**Activity**
Reproduce the entries beneath exactly, without their images.

**Given records**
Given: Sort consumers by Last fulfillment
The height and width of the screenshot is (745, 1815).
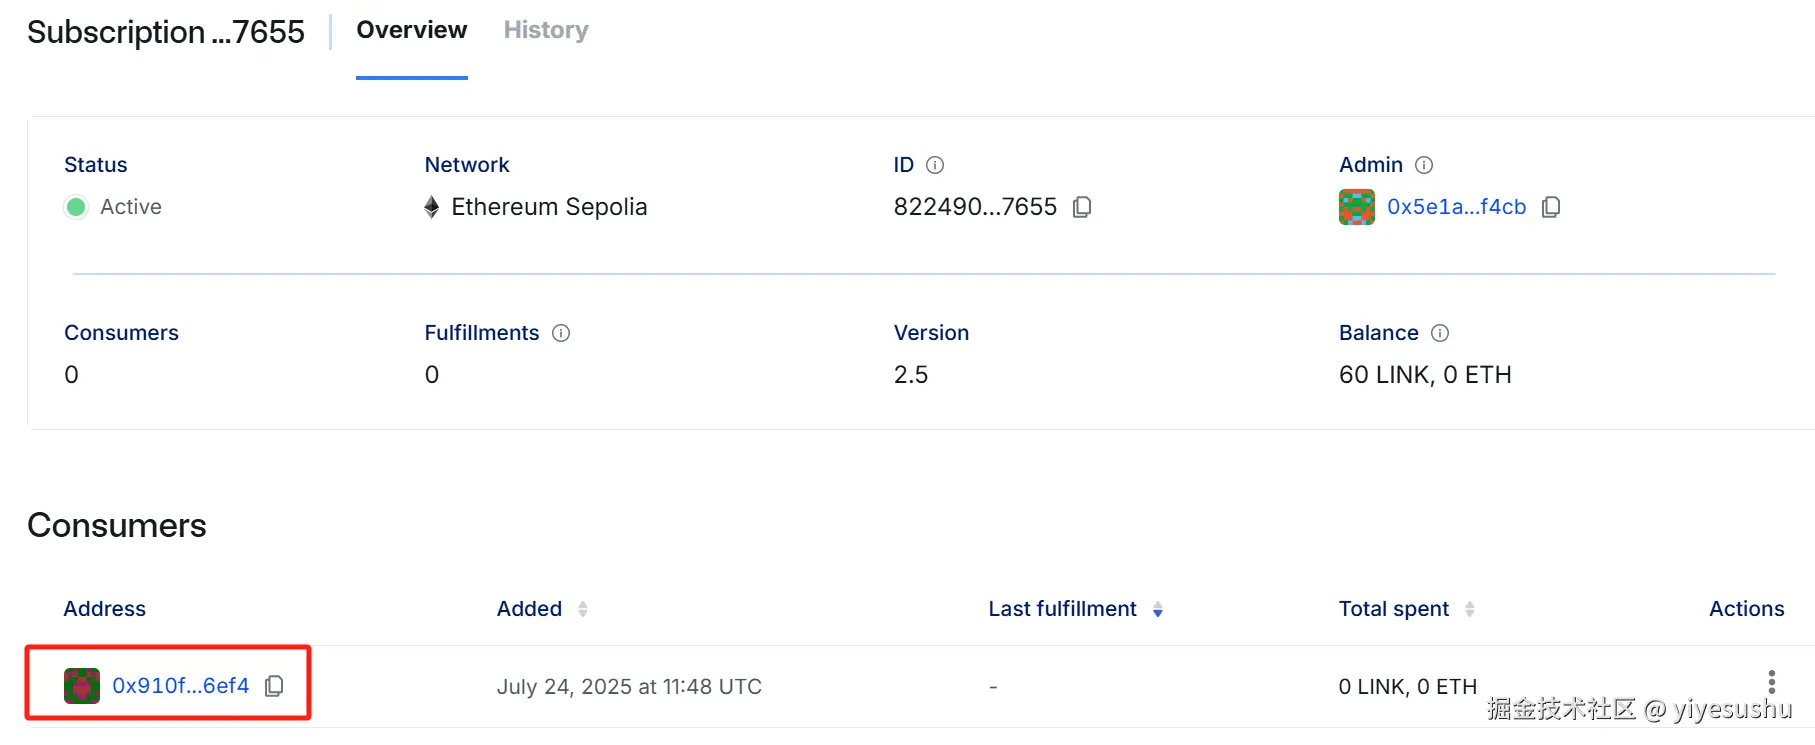Looking at the screenshot, I should tap(1158, 609).
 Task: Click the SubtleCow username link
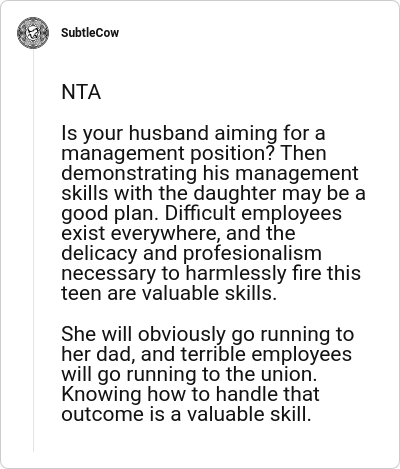pyautogui.click(x=90, y=33)
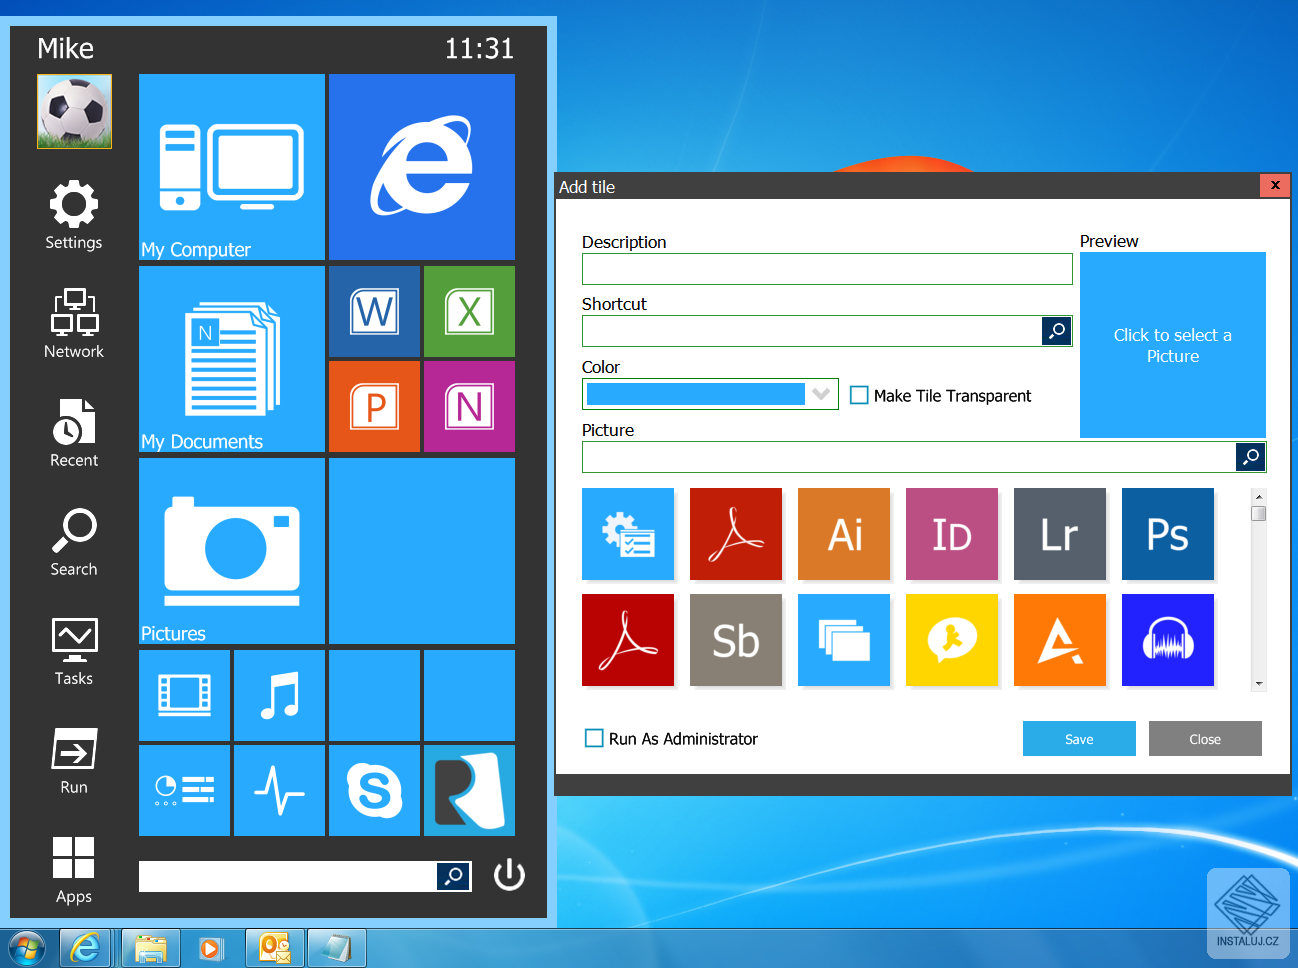Pick the InDesign tile icon
Screen dimensions: 1298x968
952,534
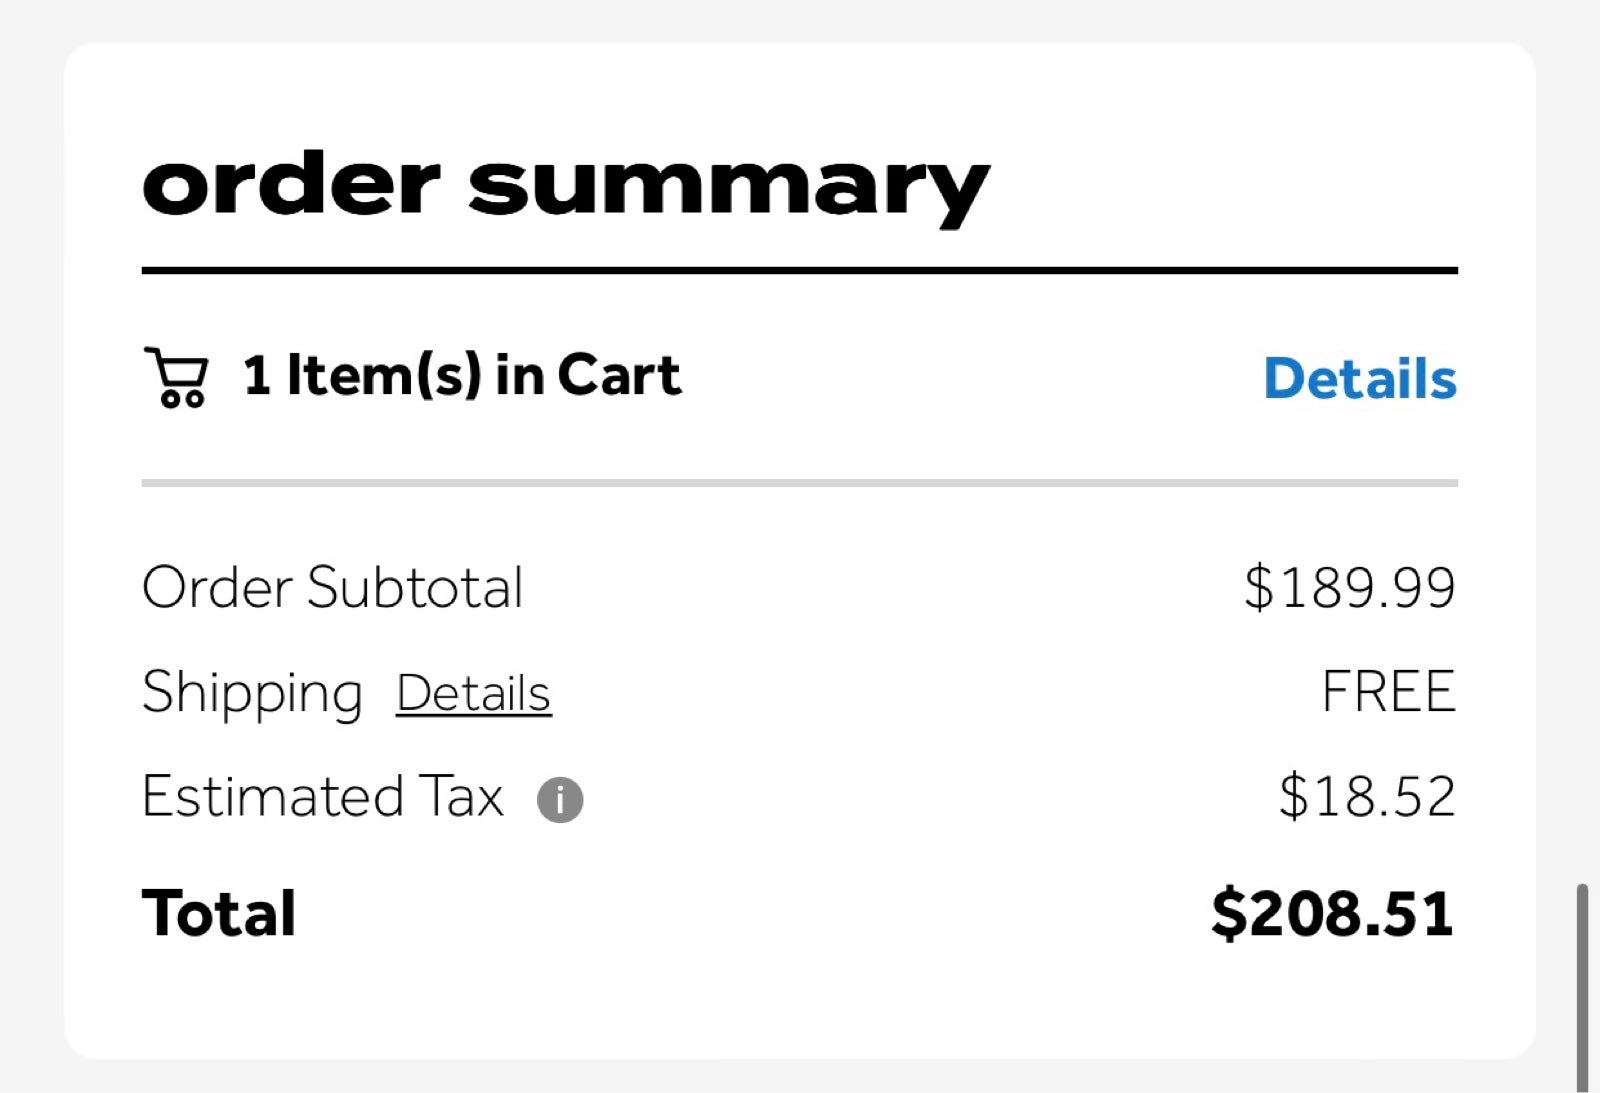Open the blue cart Details link
This screenshot has width=1600, height=1093.
click(x=1360, y=378)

**Output for this task**
Given: Sort consumers by Last fulfillment
The height and width of the screenshot is (745, 1815).
Looking at the screenshot, I should tap(1158, 609).
 Task: Click the SubtleCow username link
pyautogui.click(x=90, y=33)
Pick the InDesign tile icon
Screen dimensions: 1298x968
952,534
Open the blue cart Details link
This screenshot has width=1600, height=1093.
click(x=1360, y=378)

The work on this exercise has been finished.